[Opening Data shown section]
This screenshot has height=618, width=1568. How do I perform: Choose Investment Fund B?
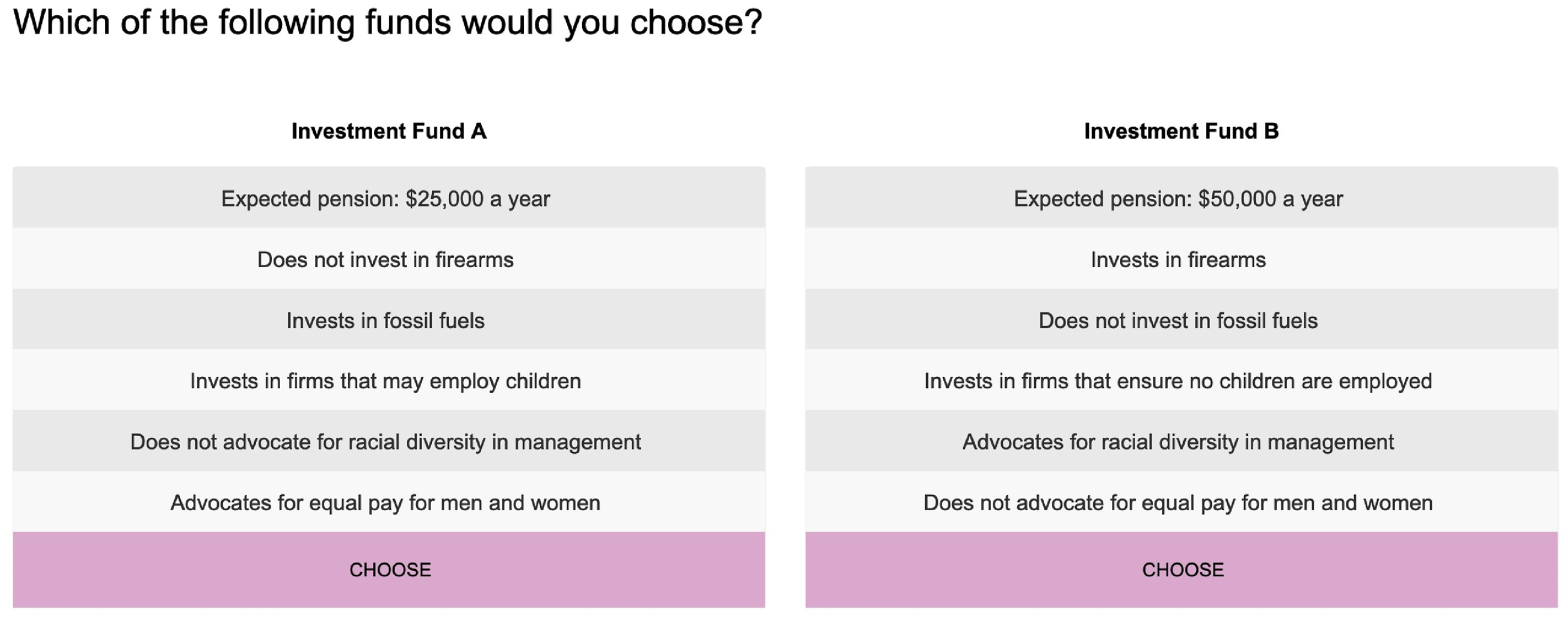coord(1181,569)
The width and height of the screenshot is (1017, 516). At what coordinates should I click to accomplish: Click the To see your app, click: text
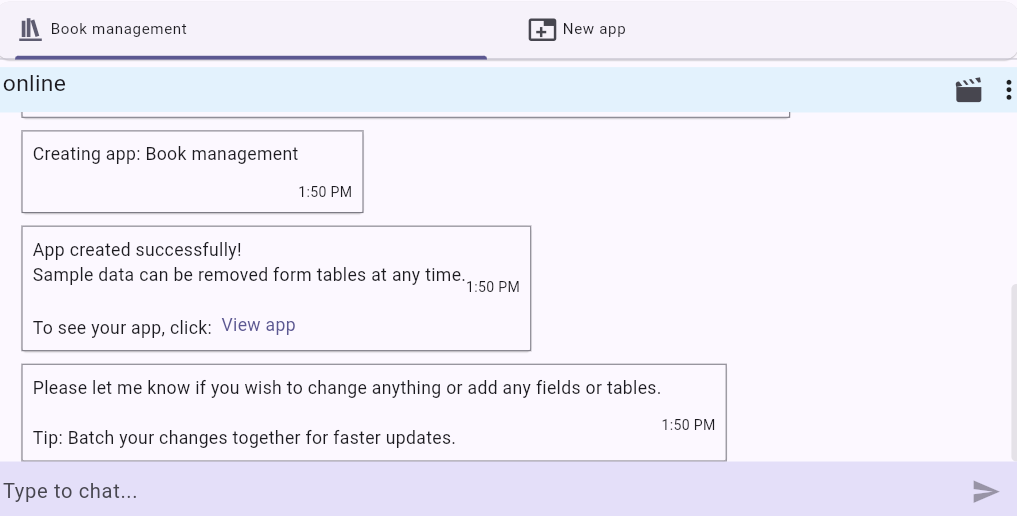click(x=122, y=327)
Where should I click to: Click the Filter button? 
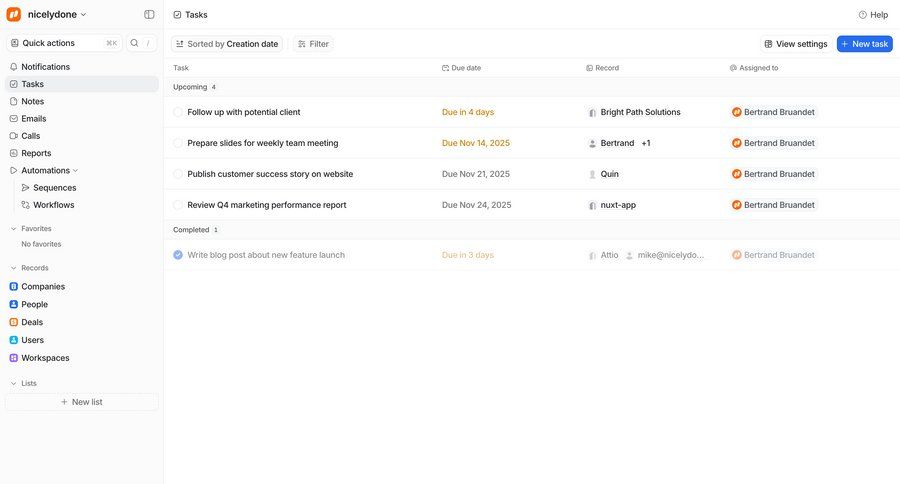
[Closing Data shown section]
Would you repeat the entries exactly, but with no pictures?

§ **Exercise response**:
This screenshot has height=618, width=1568. How do I perform: Choose Investment Fund B?
coord(1181,569)
The width and height of the screenshot is (1017, 516). At what coordinates should I click to accomplish: Click the To see your app, click: text
click(x=122, y=327)
Where should I click to: Click the Filter button? 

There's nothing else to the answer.